▶ [What is being asked]
Continue the comments on the Fed's toxic asset purchases from where they stop.

(Beginning of Extracted text)

Aha, I'm not alone in wondering what would be the point of purchasing more toxic assets. Chicago Fed President leery of the same thing.
Seriously, what does this has to do with job creation? Nothing, just like so many other things claim to saved the economy, which are really about feeding the Banksters.
Job Creation, No-Asset Side of $6.4Trillion CDS Loss.
The $5Trillion in Toxic Asset purchases are already defaulted swaps. The real total is the $6.4 Trillion of CDSs below fair value for 2008 and 2009 (search BEA U.S. International Accounts). A $1.4Trillion tranche is coming. I suspect Germany is behind this, the biggest dog, with the loudest bark.
When your leadership is clueless and corrupt, you engage in this kind of nefarious behavior, that is what you know how to do. Creating credit or jobs is not thought you would ever have.

(End of Extracted text)
(Beginning of Entries supplied)

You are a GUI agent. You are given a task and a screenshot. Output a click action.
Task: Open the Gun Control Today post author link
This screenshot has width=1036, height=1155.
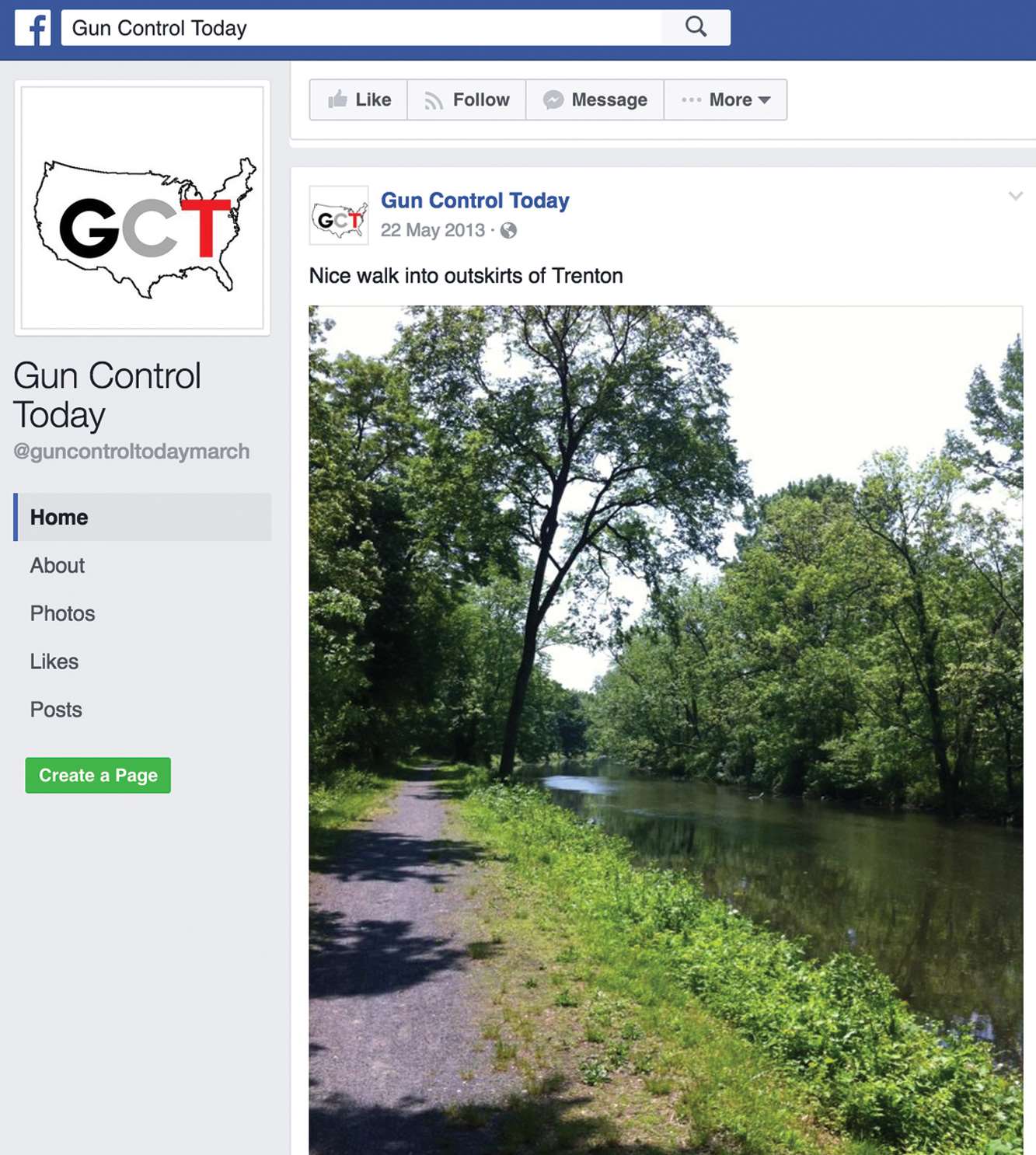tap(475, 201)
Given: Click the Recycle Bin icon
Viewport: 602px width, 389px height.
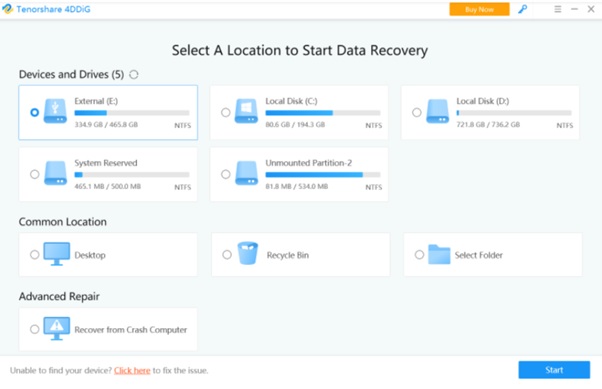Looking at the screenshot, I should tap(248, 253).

(End of Entries supplied)

▶ [Solved problem]
Burton Leed
They are not CDSes
Sorry BL, they are not. The Fed holdings are in a previous link. The majority are MBS, which is mortgage backed securities as well as consumer loans which are securitized. Now one can say these are grossly overvalued by the Federal Reserve but one cannot say they are a vehicle, i.e. a CDS, which they are not. A credit default swap is not a CDO. A CDS a little side bet, an insurance policy, against another asset class. Many CDSes were against MBS, packaged up as CDOs, that's the big AIG scandal. But the Fed did not buy up CDSes, they bought the asset classes themselves, these were the securitized tranches, such as CDOs, often packages with mortgages, i.e. a MBS.
I know it's all very confusing and the only reason I've got a handle on it is due to writing up some many posts researching out what the various classes of derivatives were. It's a bitch. Anyone who delves into this deserves grad school credit for the effort. It takes a labyrinth to hide theft, such as the corporate tax code...but let's try to get the Fed holdings correct here.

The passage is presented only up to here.